Monday, October 19, 2009

Those Carville/Greenberg focus groups 3

Continuing the discussion of the Democracy Corps examination of the conservative Republican base...here's the first part (in which I argued that this is a problem for Republicans, but not for the republic), and here's the second part (in which I asserted that what Carville and Greenberg are hearing is echoed from talk show hosts).

Before leaving the topic, however, I think I have to talk a bit about C/G's comments about race. C/G's first conclusion is that race is "beside the point" in the attitudes of the Republican conservative corps, and several commenters have bought that idea (here's TPM's item, and here's Political Wire), but their own focus groups tell a very different story -- in fact, race-based narratives seem, as I read it, to be critical to the world view expressed here.

First, here's the Democracy Corps summary:
Instead of focusing on these intense ideological divisions, the press and elites continue to look for a racial element that drives these voters’ beliefs – but they need to get over it. Conducted on the heels of Joe Wilson’s incendiary comments at the president’s joint session address, we gave these groups of older, white Republican base voters in Georgia full opportunity to bring race into their discussion – but it did not ever become a central element, and indeed, was almost beside the point.
But that's not what they report. What they report is a group that is highly race-conscience, a group that sees race as central to American politics, although certainly not a group that expressed explicit race hatred. One would think that people might start to understand that in an era in which some idiot in Louisiana could get national attention for refusing to marry people on explicitly racial grounds while loudly proclaiming that he's not a racist. So, let's see what C/G's focus groups are telling us.

1. They are acutely aware of charges of racism, and feel oppressed by those charges. While C/G do not report any of their focus groups repeated Glenn Beck's charges that Obama hates white people, or Newt's accusation that Justice Sotomayor is a racist, I think it's fair to say that intense awareness of (real and supposed) accusations of racism exist on the same dimension. The common denominator, here, is one of acting besieged by blacks and their allies, and seeing American politics as one of a fundamental conflict between blacks and their allies, on the one hand, and everyone else, on the other hand.

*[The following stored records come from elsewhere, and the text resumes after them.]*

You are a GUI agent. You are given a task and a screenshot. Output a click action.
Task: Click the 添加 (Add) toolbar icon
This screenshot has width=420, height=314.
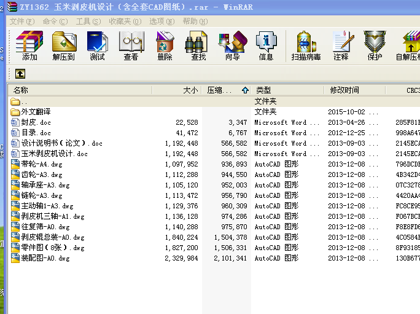tap(29, 45)
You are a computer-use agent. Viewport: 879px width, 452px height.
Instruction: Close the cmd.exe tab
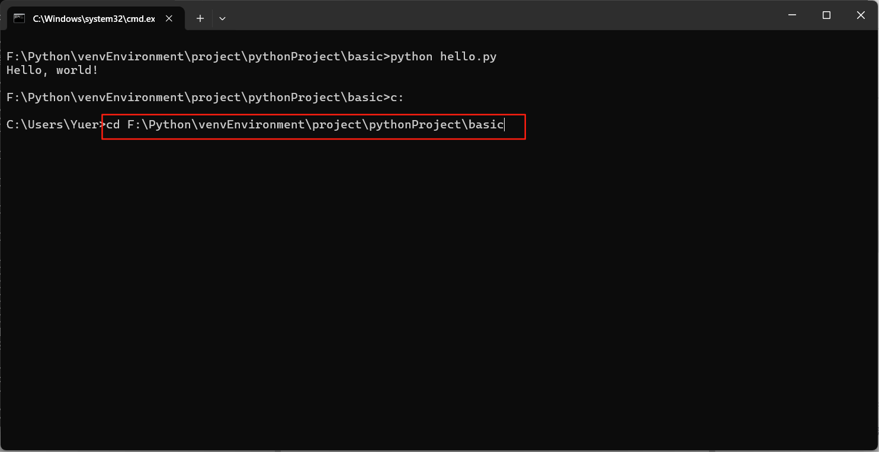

I don't think there's much of a point to arguing over whether to label that lens "racist" or not, but it surely means that race is not "beside the point."

2. I agree with those (I associate this with Glenn Greewald, but I don't have a citation at hand) who argue that the attacks on Bill Clinton from conservatives were at least as intense and vicious as the current attacks on Obama. However, I don't recall accusations that Clinton was only a figurehead for a shadowy conspiracy. Clinton could be accused of many things, and it is true that conservatives thought of him as a illegitimate usurper, but no one that I recall denied Clinton himself agency. That's not true with Obama's attackers:

I just think that Obama was molded and I think that he is being fed what he can and cannot do and what to do next and it seems like he is a puppet in this whole game. I don’t know who the people are behind him really but I don’t think it is him. I think it is somebody, I think he is just the figurehead… I think it is George Soros… I do too… Is he the guy with money?… Yes… They say follow the money.

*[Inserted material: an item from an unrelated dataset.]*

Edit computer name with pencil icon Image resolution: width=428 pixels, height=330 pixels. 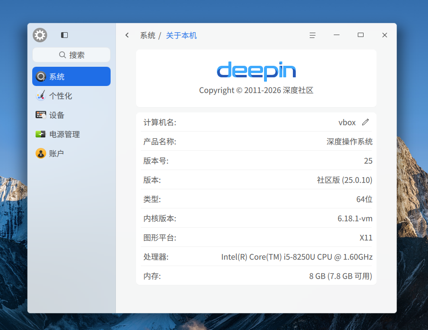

I think he has a money person behind him that has planned this long before because he has gotten pushed into a position that is unbelievable for a community organizer…I come from Chicago so I know how he got there and I don’t like his tentacles into ACORN and everything else that are subsidiaries and it all goes back… He couldn’t do it by himself.

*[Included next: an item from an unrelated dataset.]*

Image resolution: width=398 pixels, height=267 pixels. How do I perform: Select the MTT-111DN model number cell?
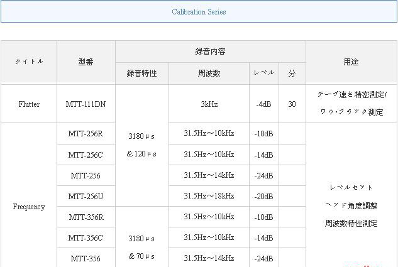click(x=86, y=104)
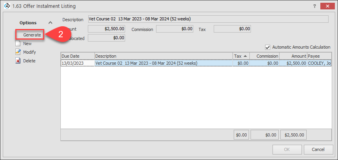Click the Due Date column header
This screenshot has width=338, height=160.
77,56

Since Clinton and Obama share similar biographies in many ways (obscure origins, elite education, new to the national scene), it's not much of a stretch to conclude that race is a reason for the difference. For these respondents, it apparently seems improbable that a black man "couldn't do it by himself," while as far as I can recall Clinton evoked no such concerns. As far as who the cabal Obama is fronting for really is, here's Andrew Sullivan's interpretation:
These people believe there is a hidden plot to destroy America, and it has something to do with black community organizations and Jewish money.
(Don't worry, Andrew -- I'm sure you're not left out; the "cosmopolitan" stereotypes evoked here are both Jewish and gay, so we're in it together).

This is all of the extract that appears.